►

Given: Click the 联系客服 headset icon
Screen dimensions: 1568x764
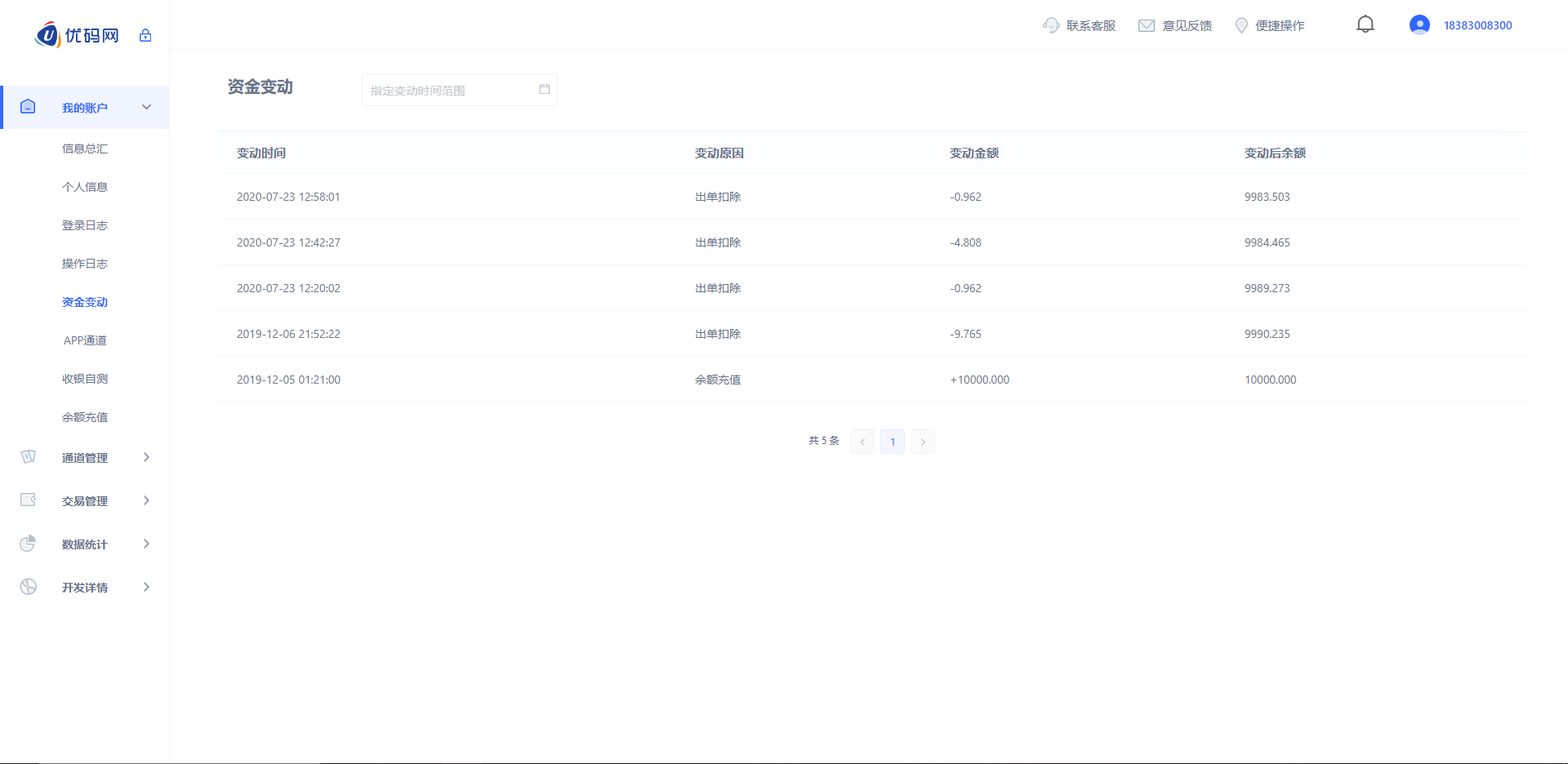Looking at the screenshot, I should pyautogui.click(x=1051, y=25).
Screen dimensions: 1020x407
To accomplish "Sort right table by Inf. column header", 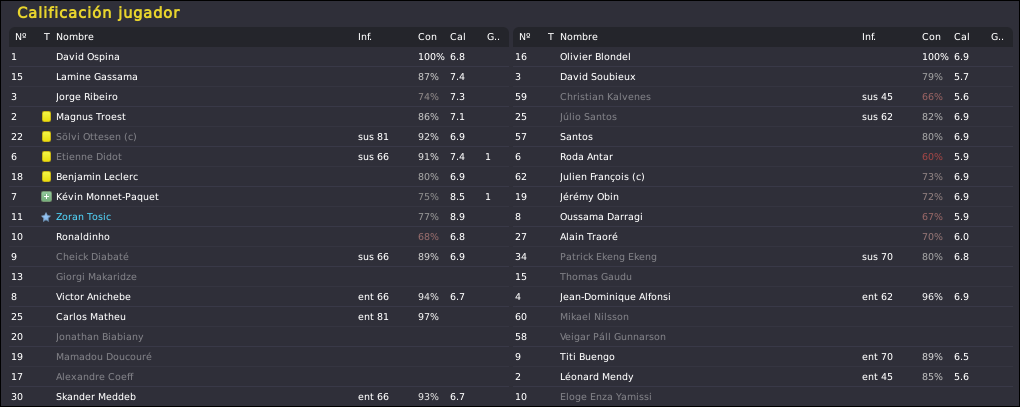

◄

• [Work to be completed]: Without the pictures, copy out all the records above exactly.

• [Answer to the problem]:
Given: Click the 联系客服 headset icon
Screen dimensions: 1568x764
Looking at the screenshot, I should pyautogui.click(x=1051, y=25).
Screen dimensions: 1020x407
To accomplish "Sort right table by Inf. column header", 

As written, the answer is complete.